「負けられない。女のドライバーを馬鹿にする奴には」
「え? まっ、真子ちゃん?」
「次のコーナーでバックミラーから消してやるわ」
「ちょっと待って、真子ちゃん!やめて!」

クルマに乗ると人格が変わる、というのはよく聞く話である。みなさんも家族や知人などハンドルを握ったとたんに、人が変わってしまうのを目の当たりにしたことがないだろうか。筆者も以前はそんなタイプのドライバーで、婚約者の彼を助手席で失神させてしまったこともあった。

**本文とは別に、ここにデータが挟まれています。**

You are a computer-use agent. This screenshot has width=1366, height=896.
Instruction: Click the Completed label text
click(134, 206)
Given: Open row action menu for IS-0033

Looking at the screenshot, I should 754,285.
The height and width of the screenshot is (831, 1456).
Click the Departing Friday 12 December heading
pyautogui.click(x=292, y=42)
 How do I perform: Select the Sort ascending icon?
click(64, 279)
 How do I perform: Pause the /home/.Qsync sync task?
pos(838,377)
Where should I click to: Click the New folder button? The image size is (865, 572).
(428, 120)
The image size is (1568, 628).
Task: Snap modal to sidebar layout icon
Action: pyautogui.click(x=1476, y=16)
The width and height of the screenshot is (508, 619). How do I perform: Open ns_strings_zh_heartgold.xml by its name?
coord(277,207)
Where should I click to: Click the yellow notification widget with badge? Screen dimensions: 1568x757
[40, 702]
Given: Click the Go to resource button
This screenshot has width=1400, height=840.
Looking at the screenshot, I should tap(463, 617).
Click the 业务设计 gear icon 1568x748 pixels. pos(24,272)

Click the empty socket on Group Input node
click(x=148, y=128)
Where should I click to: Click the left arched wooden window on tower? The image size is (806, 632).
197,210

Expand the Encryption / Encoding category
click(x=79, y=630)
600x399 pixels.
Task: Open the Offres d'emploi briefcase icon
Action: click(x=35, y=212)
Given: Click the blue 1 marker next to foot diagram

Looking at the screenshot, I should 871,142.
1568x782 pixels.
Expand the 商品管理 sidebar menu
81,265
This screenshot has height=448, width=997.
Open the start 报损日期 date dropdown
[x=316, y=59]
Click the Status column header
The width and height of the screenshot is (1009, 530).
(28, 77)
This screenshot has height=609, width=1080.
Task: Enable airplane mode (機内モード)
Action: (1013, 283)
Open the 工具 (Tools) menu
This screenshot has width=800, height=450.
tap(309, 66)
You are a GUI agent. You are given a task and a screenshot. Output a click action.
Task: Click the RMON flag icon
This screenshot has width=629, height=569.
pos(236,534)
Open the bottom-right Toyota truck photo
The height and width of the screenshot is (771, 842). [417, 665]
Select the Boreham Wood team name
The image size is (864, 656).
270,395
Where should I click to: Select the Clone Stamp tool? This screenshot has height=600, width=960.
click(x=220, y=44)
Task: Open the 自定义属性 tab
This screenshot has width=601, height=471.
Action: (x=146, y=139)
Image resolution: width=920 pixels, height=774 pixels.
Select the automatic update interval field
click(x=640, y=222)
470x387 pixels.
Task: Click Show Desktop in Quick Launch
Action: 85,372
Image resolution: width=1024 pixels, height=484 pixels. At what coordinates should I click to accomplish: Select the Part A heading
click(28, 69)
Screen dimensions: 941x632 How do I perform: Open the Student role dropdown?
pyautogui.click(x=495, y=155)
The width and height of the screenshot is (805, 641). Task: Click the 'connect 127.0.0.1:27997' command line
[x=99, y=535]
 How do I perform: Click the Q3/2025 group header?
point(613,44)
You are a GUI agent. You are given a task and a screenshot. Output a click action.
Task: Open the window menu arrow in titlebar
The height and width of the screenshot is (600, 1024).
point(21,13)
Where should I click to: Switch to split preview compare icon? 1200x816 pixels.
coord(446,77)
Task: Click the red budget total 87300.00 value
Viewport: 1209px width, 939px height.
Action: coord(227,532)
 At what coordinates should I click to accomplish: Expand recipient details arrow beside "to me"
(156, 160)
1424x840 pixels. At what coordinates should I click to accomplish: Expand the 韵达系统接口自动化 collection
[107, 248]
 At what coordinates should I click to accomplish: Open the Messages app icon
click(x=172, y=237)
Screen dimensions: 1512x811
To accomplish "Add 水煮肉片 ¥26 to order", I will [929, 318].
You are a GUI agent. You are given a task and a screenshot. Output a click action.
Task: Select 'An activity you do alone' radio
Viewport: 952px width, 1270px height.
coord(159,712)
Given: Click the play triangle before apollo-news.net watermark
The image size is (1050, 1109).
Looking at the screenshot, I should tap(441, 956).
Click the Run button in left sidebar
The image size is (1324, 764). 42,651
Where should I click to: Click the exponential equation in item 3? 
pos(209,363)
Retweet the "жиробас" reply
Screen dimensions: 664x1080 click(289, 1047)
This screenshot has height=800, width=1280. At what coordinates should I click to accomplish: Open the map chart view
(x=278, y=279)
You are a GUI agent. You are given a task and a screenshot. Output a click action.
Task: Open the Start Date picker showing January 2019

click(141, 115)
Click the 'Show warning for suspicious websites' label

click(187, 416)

確かに急な割り込みなど、相手側に非があることが多いのは否めない。都内では乱暴な運転をするタクシーも散見されるが、そんな場面に遭遇すると激しい怒りがこみ上げてくるのも理解できる。しかし、普段は虫も殺さぬような温厚な性格にも関わらず、運転を任せると急に汚い言葉で他のクルマを罵倒し、攻撃的になるのはなぜだろう?

戦闘服を着ると「勇敢になる」のに似ている

クルマに乗ると人格が変わる原因として「ドレス効果」と呼ばれる深層心理が指摘される。「ドレス効果」とは、ドレスを身に付けることで気持ちが引き締まり、立ち居振る舞いが変化することにたとえられている。具体的には、軍人が戦闘服に身を包んだり、警察官が制服を着用して勇敢になる、或いはビジネスマンがスーツを着るとやる気スイッチが入るのもドレス効果のひとつとされている。

クルマも同じで、強そうに見えるオラオラ系ミニバンや、威圧感のあるハイパワースポーツカー、一目でそれと分かる高級車に乗ると気が大きくなりがちな側面がある。自分がそのクルマに乗っているという意識に加え、内装や車内に反響するエンジン、バックタービン、ブローオフバルブの音も気分を盛り上げることになる。

クルマの中は、閉鎖空間であり、いわば自分の城でもある。公共交通機関のように他者とふれあうことのない空間では、いつもよりリラックスもできるが、同時に日頃たまっているストレスを吐き出したくなるというマイナス要素も出てくる。

加えて、クルマの運転中は「匿名性が高くなる」ことも重要な要因だ。道路上では誰が運転しているのか、というよりは、車種によるID判別をするしかない。ネットの掲示板のように匿名だと強気になる人が多いところを見ると、車内は匿名性によって攻撃的になりやすいという性質も否定できない。